Text to read -
Varanasi, Sep 19 (UNI) Even as the Ram Setu controversy refuses to die down, a Muslim girl in this temple city, as part of her vow to streamline the secular fabric of India, has scripted the 'Hanuman Chalisa', the most sacred possession of Hanuman Bhakts, in Urdu.

A bespectacled graduate in 'Medieval History' from the Mahatma Gandhi Kashi Vidyapith University (MGKV) here, Naznin terms her work ''not an Urdu translation of the poetic creation of Goswami Tulsidas, originally in Devanagiri script, but the first of its kind scripting of the Hanuman Bhakts handbook in Urdu.'' The Urdu 'Hanuman Chalisa', written with coloured sketch-pens, bears a picture of Lord Hanuman at the beginning and the effort is likely to be followed by the History graduate embarking on another ambitious project of scripting Tulsidas' greatest epic 'Ramcharitmanas'.

Naznin - the only educated member of a weaver family of Sonia locality of Varanasi - is one of the four Muslim girls devoted to the Bhakti of Lord Hanuman, the other three being her university mates, Reshmina Pareveen, Nazma and Farzana, also volunteers of a local NGO Vishal Bharat Sansthan (VBS). These girls, just like the rag-picking children for whom the NGO works, make it a point to recite the 'Hanuman Chalisa' regularly only for bolstering communal harmony in the country in these troubled times.

The devotion to Lord Hanuman and the proximity to 'Hanuman Chalisa' for these Muslim girls owe their origins to the killer blast that rocked the Sankatmochan Temple of Lord Hanuman in the city on March 7, 2006.

''We considered it our fervent duty to join our Hindu brethren in praying for peace and communal amity in the city, which has long served as a unique model of peaceful co-existence between Hindus and Muslims. Hence, all four of us joined other members of the VBS in reciting the 'Hanuman Chalisa' at the temple on March 8, 2006, following which we felt some kind of spiritual energy in our body and soul,'' said the four Muslims girls.

Data section -
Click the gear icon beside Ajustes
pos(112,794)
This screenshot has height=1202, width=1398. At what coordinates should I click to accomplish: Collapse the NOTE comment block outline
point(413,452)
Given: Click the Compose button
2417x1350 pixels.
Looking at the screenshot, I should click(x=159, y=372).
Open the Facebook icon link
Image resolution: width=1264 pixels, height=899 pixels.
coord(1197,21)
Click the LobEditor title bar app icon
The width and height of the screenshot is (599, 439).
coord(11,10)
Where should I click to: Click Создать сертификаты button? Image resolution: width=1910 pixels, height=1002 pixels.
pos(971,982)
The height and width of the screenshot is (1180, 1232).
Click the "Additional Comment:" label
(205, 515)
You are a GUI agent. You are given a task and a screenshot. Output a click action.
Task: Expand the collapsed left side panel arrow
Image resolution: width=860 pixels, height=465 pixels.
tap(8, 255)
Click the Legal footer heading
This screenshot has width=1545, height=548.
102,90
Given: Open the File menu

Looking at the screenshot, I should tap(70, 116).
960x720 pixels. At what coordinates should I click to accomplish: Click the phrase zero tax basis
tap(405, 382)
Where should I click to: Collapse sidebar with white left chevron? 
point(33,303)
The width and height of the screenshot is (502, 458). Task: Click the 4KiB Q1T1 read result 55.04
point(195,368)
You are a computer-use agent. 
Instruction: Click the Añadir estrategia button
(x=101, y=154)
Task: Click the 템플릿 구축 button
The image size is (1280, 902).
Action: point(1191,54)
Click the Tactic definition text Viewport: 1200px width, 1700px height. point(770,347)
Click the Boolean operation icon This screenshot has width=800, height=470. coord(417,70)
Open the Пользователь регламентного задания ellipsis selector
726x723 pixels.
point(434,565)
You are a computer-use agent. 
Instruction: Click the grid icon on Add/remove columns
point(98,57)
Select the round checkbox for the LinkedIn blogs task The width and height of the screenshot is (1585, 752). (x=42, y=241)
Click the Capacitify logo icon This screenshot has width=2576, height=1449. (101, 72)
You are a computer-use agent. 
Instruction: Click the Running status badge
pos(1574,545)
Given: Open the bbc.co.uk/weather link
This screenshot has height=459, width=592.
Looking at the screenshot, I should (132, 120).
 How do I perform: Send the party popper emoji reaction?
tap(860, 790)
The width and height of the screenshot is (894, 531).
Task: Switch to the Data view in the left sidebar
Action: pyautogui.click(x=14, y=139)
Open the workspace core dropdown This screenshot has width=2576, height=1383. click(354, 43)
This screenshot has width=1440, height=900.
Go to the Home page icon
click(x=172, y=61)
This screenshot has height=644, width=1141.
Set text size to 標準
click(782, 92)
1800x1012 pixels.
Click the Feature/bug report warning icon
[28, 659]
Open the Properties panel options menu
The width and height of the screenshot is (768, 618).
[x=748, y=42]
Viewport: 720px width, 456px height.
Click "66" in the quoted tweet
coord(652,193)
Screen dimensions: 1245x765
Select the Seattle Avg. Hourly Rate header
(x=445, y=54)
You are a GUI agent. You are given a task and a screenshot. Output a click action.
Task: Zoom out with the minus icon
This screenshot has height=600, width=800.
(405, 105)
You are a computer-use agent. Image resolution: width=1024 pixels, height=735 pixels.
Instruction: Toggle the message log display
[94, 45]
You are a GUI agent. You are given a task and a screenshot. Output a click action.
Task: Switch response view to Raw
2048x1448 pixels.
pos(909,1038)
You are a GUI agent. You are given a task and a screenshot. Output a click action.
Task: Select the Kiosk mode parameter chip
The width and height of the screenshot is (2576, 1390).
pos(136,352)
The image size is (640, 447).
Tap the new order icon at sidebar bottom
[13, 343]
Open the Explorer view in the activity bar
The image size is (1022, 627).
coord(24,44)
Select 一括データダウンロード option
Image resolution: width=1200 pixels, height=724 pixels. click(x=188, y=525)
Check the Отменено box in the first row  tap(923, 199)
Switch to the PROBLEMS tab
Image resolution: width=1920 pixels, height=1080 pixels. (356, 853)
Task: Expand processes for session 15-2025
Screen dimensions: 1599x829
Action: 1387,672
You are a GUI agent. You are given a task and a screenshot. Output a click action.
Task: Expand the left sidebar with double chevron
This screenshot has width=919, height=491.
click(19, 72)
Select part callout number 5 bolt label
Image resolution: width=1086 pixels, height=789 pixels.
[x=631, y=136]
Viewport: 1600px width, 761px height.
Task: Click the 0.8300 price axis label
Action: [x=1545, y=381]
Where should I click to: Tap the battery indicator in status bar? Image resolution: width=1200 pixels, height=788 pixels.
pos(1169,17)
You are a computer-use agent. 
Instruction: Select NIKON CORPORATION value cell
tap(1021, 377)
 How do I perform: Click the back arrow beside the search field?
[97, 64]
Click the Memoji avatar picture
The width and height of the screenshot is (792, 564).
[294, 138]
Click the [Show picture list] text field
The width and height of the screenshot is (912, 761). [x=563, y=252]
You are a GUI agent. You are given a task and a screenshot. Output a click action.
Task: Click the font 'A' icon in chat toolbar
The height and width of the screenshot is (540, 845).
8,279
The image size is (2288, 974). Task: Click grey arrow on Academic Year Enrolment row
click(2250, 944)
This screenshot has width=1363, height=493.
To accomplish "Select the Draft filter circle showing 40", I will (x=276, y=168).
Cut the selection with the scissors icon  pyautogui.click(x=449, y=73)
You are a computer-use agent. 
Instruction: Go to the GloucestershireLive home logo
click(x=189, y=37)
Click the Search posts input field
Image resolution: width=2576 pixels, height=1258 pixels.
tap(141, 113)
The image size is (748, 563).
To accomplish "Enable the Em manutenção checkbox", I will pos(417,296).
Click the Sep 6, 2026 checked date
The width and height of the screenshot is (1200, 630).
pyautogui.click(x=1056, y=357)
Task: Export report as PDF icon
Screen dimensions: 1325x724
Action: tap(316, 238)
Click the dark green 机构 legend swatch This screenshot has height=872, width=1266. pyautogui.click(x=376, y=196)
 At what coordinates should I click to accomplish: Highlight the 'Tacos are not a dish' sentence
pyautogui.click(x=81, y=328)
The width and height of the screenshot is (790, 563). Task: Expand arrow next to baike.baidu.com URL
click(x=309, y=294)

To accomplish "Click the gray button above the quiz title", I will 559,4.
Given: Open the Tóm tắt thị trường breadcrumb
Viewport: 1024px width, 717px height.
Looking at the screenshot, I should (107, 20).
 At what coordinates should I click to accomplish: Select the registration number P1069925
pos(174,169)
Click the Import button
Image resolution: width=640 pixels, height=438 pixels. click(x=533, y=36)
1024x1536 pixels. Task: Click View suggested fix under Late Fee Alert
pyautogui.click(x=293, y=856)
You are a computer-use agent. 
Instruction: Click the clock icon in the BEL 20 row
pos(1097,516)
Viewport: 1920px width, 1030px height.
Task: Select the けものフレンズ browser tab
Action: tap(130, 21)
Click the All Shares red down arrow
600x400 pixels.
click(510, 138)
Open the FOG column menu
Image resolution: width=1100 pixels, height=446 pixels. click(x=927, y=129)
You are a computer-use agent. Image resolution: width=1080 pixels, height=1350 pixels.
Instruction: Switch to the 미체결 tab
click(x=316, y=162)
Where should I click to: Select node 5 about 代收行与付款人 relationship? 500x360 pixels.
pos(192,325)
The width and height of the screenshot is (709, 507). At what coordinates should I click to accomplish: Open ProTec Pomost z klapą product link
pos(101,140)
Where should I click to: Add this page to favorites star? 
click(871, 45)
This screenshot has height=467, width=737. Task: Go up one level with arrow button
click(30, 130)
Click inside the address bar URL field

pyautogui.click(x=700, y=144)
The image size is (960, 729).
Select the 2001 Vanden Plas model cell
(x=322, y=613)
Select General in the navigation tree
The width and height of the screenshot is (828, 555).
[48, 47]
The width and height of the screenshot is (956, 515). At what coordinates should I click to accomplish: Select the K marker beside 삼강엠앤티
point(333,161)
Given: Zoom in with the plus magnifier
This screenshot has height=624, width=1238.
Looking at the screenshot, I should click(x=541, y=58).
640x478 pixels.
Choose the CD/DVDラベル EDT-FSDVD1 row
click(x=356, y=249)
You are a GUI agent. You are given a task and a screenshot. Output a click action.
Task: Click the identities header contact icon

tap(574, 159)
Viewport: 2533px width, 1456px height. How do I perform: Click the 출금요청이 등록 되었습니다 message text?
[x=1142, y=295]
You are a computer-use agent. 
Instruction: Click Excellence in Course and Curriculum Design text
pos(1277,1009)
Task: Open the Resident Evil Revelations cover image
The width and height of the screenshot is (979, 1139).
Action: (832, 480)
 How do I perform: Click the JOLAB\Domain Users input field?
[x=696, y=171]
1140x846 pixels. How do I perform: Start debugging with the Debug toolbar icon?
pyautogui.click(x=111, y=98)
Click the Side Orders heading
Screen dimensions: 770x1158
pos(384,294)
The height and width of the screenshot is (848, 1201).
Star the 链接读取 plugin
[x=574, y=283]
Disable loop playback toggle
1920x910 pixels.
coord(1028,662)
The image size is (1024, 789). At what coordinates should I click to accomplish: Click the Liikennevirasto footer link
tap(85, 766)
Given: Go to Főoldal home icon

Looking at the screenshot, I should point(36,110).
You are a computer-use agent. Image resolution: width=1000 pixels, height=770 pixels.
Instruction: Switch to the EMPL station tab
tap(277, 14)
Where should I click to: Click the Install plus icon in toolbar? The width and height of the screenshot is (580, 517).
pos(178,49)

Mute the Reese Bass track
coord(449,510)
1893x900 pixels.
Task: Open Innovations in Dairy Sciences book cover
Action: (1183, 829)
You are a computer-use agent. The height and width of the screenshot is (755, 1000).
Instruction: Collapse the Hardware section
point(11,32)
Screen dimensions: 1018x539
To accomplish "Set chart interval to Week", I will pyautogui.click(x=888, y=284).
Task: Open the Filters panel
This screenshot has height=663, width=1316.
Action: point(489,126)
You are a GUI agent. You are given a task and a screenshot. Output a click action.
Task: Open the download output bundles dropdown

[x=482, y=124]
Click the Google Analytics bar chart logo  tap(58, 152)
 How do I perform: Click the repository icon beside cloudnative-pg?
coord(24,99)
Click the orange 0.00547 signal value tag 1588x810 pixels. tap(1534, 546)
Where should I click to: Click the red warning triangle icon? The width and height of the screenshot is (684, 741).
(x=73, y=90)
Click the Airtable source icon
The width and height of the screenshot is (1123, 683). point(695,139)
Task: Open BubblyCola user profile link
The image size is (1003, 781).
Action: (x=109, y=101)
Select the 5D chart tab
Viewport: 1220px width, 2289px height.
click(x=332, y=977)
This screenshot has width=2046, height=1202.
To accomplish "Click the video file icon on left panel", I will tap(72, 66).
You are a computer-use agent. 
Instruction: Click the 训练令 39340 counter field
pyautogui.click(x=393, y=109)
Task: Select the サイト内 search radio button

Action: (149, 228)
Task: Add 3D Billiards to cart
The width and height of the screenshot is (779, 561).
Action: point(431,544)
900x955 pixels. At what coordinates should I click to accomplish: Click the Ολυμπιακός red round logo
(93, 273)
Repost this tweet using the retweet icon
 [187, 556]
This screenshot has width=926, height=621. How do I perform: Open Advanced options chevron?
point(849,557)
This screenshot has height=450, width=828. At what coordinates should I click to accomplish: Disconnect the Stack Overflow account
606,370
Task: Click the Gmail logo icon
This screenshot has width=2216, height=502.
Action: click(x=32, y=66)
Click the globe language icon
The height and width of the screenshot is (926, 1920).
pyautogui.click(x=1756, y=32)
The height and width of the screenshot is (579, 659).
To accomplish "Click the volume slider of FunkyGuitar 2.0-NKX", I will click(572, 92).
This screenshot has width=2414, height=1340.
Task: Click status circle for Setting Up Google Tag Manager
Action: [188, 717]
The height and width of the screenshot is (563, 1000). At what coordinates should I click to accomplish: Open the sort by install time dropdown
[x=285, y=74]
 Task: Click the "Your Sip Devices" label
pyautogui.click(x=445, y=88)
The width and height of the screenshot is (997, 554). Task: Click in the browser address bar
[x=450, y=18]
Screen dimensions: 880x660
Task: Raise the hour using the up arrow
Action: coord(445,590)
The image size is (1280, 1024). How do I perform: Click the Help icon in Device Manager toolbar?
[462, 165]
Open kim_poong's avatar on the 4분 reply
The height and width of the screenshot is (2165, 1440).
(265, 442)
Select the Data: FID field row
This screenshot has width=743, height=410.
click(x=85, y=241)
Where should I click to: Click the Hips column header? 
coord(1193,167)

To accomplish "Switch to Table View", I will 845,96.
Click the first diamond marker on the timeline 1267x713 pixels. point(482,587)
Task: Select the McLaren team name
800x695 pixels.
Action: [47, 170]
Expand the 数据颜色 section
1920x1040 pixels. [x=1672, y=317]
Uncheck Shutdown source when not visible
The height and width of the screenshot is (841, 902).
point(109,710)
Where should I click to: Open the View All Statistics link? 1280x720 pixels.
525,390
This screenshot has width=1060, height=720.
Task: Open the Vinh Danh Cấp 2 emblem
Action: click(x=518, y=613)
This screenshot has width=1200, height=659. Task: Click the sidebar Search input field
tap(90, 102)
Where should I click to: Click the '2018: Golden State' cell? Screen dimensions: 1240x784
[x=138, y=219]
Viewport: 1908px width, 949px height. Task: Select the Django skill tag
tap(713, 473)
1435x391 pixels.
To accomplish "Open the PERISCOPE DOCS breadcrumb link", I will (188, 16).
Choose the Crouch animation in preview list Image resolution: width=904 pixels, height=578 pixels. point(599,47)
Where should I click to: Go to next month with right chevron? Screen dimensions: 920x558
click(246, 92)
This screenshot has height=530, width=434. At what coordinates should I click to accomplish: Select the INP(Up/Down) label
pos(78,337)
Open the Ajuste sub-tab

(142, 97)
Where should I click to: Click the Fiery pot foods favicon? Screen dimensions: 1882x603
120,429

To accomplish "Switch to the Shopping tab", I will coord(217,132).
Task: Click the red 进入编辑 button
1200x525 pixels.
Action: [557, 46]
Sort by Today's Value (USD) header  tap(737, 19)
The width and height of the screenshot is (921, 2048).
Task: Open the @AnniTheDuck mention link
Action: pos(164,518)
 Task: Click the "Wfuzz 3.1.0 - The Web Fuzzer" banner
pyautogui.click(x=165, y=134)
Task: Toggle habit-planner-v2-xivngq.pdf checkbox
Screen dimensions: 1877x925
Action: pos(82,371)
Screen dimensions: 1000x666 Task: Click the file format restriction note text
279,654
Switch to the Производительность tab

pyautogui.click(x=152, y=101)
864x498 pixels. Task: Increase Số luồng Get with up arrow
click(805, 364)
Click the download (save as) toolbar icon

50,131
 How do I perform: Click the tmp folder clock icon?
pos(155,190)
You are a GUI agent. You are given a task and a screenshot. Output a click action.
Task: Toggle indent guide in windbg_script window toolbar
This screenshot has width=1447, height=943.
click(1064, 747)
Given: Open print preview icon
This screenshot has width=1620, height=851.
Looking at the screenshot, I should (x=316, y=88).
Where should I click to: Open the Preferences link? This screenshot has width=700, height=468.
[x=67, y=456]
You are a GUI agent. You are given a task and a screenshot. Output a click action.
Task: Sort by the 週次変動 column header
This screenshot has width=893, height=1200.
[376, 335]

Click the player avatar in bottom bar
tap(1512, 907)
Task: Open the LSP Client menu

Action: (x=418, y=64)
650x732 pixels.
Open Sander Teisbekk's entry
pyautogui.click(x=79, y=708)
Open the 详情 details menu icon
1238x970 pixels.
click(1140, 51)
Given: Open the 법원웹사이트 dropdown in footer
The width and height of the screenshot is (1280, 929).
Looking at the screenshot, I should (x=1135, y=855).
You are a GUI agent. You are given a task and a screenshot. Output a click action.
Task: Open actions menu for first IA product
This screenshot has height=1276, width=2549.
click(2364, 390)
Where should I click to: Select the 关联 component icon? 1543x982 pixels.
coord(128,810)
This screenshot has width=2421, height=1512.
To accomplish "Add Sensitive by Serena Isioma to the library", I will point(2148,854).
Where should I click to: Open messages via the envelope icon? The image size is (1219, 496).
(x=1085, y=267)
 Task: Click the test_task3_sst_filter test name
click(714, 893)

Stated exercise A -
Name the four Muslim girls mentioned in the news report about the Urdu 'Hanuman Chalisa'.
Stated exercise B -
Repeat the passage of the news report about the Urdu 'Hanuman Chalisa' from "Varanasi, Sep 19" to "Bhakts, in Urdu.".

Full output A -
Naznin, Reshmina Pareveen, Nazma, Farzana

Full output B -
Varanasi, Sep 19 (UNI) Even as the Ram Setu controversy refuses to die down, a Muslim girl in this temple city, as part of her vow to streamline the secular fabric of India, has scripted the 'Hanuman Chalisa', the most sacred possession of Hanuman Bhakts, in Urdu.